‘I cannot say the same of you, Sir George,’ she answered. ’When you came out, and before you saw me, your face was as long as a coach-horse’s.’
Sir George winced. He knew where his thoughts had been. ’That was before I saw you, child,’ he said. ‘In your company—’
‘You are scarcely more lively,’ she answered saucily. ’Do you flatter yourself that you are?’
Sir George was astonished. He was aware that the girl lacked neither wit nor quickness; but hitherto he had found her passionate at one time, difficult and farouche at another, at no time playful or coquettish. Here, and this morning, she did not seem to be the same woman. She spoke with ease, laughed with the heart as well as the lips, met his eyes with freedom and without embarrassment, countered his sallies with sportiveness—in a word, carried herself towards him as though she were an equal; precisely as Lady Betty and the Honourable Fanny carried themselves. He stared at her.
And she, seeing the look, laughed in pure happiness, knowing what was in his mind, and knowing her own mind very well. ‘I puzzle you?’ she said.
‘You do,’ he answered. ’What are you doing here? And why have you taken up with that lawyer? And why are you dressed, child—’
‘Like this?’ she said, rising, and sitting down again. ’You think it is above my station?’
He shrugged his shoulders, declining to put his views into words; instead, ‘What does it all mean?’ he said.
‘What do you suppose?’ she asked, averting her eyes for the first time.
‘Well, of course—you may be here to meet Dunborough,’ he answered bluntly. ‘His mother seems to think that he is going to marry you.’
‘And what do you think, sir?’
‘I?’ said Sir George, reverting to the easy, half-insolent tone she hated. And he tapped his Paris snuff-box and spoke with tantalising slowness. ’Well, if that be the case, I should advise you to see that Mr. Dunborough’s surplice—covers a parson.’
She sat still and silent for a full half-minute after he had spoken. Then she rose without a word, and without looking at him; and, walking away to the farther end of the bridge, sat down there with her shoulder turned to him.

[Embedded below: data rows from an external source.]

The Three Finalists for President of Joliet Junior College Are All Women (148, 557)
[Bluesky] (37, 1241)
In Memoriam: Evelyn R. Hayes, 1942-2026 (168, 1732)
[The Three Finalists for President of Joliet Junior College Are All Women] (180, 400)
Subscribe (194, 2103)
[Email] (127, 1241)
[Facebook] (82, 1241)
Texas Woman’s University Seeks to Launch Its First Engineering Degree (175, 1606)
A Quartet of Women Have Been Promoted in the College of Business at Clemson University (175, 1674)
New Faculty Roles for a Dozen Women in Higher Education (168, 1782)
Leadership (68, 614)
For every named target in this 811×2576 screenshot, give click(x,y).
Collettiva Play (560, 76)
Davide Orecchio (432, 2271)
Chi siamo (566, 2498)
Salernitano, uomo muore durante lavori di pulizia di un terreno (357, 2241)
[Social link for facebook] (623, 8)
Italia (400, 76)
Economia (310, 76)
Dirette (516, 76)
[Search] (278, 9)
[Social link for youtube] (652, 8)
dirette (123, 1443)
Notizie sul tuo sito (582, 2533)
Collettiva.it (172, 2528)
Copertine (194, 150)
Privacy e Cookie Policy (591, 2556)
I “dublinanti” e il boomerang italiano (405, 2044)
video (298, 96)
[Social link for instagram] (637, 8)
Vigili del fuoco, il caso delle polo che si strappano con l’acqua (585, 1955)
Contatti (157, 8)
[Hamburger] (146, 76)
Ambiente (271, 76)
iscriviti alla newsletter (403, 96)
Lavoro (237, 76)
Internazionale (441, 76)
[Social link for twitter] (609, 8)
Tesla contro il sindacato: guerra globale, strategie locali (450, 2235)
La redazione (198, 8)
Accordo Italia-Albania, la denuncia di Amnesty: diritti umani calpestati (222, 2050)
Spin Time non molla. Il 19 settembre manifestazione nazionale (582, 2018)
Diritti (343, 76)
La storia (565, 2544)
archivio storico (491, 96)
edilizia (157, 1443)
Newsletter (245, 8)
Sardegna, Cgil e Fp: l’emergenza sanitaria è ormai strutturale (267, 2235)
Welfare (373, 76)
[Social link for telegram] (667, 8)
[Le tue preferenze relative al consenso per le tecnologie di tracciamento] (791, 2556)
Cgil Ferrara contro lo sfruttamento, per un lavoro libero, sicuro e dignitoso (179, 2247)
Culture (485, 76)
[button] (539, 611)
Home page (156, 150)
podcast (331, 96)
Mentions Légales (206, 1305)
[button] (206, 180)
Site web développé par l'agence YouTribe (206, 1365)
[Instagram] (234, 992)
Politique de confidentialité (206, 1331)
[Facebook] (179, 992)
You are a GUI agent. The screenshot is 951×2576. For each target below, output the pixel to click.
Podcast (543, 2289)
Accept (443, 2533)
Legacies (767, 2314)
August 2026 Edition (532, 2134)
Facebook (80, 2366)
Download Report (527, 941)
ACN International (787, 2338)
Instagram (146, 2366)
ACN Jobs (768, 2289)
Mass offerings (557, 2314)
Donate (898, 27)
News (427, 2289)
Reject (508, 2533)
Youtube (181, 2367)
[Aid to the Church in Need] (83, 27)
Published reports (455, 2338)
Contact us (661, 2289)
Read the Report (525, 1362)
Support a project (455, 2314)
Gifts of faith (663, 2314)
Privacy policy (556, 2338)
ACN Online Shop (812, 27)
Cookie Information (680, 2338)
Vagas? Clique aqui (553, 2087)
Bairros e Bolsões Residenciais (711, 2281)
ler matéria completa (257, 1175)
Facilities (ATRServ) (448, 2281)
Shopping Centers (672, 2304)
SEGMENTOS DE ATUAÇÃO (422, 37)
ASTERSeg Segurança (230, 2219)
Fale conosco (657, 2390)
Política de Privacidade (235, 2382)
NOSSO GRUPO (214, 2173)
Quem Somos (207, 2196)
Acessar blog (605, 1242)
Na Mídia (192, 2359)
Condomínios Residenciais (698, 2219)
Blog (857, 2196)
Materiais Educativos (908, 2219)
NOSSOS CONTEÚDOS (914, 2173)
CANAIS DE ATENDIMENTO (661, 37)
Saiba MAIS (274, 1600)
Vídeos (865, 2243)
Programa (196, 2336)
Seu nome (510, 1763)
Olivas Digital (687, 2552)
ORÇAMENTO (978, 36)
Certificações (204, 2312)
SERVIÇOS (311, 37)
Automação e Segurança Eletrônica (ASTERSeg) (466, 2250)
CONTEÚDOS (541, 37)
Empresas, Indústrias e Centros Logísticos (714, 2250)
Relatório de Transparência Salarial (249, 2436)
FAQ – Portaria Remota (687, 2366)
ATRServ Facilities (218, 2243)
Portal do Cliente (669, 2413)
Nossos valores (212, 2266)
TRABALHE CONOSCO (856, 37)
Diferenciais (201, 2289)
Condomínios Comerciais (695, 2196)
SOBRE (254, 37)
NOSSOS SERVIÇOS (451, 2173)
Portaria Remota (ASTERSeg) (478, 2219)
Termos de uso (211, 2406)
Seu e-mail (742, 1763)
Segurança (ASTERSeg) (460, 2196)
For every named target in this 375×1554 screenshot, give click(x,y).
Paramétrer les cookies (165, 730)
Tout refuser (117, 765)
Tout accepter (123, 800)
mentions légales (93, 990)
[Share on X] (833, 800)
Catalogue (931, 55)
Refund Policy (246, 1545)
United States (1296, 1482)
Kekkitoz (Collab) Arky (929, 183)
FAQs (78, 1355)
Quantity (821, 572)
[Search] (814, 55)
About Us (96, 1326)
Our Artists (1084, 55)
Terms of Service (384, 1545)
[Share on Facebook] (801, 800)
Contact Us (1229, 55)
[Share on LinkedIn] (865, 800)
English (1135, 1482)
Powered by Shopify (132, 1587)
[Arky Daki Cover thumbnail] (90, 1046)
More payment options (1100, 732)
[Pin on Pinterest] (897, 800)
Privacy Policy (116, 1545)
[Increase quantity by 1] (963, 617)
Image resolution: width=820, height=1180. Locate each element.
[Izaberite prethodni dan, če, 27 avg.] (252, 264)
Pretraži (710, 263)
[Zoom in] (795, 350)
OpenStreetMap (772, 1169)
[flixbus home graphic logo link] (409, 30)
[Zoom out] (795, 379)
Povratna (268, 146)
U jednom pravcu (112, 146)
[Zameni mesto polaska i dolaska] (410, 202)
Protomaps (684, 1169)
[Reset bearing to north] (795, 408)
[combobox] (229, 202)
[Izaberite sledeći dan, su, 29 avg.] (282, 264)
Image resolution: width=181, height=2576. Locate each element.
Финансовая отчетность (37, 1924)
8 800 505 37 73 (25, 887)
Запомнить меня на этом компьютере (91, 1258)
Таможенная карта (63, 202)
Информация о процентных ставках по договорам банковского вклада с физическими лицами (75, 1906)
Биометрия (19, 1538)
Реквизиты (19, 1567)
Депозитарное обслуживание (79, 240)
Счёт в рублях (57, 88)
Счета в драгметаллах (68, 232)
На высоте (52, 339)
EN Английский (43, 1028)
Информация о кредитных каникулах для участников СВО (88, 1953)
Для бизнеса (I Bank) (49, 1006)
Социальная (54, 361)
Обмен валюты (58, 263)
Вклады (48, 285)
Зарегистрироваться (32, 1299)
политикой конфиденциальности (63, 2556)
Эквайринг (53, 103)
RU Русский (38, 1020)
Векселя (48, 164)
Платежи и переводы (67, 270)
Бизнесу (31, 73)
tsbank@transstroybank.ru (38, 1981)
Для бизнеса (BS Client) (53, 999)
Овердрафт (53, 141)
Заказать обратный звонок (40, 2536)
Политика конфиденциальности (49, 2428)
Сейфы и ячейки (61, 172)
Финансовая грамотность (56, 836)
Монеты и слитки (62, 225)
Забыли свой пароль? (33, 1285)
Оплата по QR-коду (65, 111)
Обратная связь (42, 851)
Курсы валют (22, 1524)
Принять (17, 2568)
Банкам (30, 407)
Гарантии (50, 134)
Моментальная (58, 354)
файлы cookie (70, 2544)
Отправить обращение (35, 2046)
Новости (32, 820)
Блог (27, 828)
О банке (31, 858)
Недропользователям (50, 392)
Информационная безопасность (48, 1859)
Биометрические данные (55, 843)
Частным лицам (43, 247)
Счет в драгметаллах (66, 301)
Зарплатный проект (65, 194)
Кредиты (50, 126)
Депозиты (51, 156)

Soane felt himself rebuffed, and for a moment let his anger get the better of him. ‘D—n the girl, I only spoke for her own good!’ he muttered; then reflecting that if he followed her she might remove again and make him ridiculous, he rose to go into the house. But apparently that was not what she wished. He was scarcely on his legs before she turned her head, saw that he was going, and imperiously beckoned to him.